Refer to the graph in figure. Match the following:

Graph	Characteristics
$(A)$	$(i)$ has $v > 0$ and $a < 0$ throughout
$(B)$	$(ii)$ has $x > 0$ throughout and has a point with $v = 0$ and a point with $a = 0$
$(C)$	$(iii)$ has a point with zero displacement for $t > 0$
$(D)$	$(iv)$ has $v < 0$ and $a > 0$

(A-III, B-II, C-IV, D-I) We analyze the slope of each curve,which represents velocity $v = \frac{dx}{dt}$,and the curvature,which relates to acceleration $a = \frac{d^2x}{dt^2}$.
$1$. Graph $(A)$: The curve crosses the $t$-axis at point $B$,meaning displacement $x = 0$ for some $t > 0$. Thus,$(A)$ matches $(iii)$.
$2$. Graph $(B)$: The curve stays above the $t$-axis $(x > 0)$. It has a peak at $B_1$ where slope $v = 0$. It also has a point of inflection between $B_1$ and $C_1$ where the curvature changes,meaning $a = 0$. Thus,$(B)$ matches $(ii)$.

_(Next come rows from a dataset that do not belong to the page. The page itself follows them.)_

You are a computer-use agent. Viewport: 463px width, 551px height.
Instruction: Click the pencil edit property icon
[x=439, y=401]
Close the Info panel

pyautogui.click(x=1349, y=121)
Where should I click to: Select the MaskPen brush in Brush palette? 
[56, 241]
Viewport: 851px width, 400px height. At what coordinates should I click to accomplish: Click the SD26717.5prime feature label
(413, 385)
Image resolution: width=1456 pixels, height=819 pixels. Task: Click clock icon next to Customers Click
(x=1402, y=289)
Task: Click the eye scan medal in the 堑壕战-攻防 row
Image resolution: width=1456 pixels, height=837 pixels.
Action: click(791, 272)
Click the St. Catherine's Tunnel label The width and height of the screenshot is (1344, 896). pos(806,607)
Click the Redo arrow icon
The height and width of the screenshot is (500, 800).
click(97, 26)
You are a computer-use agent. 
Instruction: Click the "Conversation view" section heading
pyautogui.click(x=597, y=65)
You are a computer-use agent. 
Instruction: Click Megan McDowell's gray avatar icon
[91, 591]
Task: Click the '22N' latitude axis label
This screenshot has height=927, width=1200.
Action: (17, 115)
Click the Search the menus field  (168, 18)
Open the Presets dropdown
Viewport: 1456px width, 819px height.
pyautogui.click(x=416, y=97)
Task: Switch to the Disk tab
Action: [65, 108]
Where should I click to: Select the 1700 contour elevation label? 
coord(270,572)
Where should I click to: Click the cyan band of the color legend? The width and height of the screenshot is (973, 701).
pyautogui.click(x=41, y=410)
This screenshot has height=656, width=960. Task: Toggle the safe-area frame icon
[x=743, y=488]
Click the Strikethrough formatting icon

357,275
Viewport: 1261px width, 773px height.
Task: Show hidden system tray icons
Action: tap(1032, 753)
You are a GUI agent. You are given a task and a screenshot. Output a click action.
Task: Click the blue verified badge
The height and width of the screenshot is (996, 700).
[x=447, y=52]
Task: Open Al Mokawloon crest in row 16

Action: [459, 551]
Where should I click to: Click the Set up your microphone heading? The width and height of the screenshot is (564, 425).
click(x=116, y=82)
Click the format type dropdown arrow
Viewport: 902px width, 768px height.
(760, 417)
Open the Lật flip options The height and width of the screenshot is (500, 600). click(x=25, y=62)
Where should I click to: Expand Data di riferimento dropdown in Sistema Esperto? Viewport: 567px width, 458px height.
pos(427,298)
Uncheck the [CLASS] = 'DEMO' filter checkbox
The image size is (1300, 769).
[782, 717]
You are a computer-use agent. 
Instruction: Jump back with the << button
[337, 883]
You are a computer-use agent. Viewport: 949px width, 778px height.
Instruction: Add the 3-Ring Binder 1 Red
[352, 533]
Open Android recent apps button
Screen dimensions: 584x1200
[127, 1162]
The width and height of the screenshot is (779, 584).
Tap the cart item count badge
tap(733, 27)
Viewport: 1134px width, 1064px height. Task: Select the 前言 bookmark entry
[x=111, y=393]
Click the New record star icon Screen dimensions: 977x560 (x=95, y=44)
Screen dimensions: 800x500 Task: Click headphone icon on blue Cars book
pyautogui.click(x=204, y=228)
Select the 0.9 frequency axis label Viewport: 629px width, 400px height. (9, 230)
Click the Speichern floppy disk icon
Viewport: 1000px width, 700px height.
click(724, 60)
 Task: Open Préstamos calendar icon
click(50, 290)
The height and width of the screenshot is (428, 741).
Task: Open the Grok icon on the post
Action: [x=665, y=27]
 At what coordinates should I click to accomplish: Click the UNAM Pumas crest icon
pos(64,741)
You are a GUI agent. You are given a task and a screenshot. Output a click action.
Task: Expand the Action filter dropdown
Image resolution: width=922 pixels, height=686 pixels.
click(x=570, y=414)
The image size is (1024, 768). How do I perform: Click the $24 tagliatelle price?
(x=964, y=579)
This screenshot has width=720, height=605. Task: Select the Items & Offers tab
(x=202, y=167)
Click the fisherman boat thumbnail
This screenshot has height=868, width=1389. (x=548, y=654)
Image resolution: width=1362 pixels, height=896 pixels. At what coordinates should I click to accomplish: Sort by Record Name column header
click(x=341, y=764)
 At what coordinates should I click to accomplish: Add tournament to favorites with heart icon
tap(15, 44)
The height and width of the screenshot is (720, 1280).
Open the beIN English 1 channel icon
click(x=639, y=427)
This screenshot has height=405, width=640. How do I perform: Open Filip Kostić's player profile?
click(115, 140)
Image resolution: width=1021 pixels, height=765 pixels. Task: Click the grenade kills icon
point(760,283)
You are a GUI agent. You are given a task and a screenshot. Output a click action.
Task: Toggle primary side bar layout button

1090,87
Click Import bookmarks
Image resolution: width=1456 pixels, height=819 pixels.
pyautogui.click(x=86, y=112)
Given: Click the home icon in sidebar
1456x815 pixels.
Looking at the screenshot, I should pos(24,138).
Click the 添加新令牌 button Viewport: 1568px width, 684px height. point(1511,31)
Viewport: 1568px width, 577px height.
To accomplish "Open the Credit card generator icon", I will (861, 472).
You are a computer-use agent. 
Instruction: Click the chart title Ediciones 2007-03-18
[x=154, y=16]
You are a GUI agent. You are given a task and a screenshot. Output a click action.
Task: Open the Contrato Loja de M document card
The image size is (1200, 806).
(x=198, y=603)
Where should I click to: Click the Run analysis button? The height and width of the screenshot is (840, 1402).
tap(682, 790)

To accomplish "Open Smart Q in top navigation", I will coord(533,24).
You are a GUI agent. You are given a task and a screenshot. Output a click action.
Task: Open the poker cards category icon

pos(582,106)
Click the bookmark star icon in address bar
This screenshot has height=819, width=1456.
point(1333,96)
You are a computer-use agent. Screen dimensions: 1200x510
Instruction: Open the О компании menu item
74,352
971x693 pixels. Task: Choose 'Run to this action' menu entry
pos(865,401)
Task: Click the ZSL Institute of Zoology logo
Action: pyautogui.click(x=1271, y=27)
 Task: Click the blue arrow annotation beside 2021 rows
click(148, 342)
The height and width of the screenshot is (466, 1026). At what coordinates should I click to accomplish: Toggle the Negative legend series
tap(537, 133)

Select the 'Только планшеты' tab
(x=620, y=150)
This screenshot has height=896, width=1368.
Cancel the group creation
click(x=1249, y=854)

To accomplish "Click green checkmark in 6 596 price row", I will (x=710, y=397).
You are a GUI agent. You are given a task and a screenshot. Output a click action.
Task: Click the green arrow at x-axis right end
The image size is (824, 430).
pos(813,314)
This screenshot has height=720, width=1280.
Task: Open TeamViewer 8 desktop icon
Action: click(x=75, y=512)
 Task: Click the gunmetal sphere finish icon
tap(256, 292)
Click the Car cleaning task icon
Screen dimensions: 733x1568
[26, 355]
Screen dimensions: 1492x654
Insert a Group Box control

$3$. Graph $(C)$: The slope is negative throughout $(v < 0)$ and the curve is concave up (slope becomes less negative),meaning $a > 0$. Thus,$(C)$ matches $(iv)$.
$4$. Graph $(D)$: The slope is positive $(v > 0)$ and the curve is concave down (slope decreases),meaning $a < 0$. Thus,$(D)$ matches $(i)$.
Final matching: $(A)-(iii), (B)-(ii), (C)-(iv), (D)-(i)$.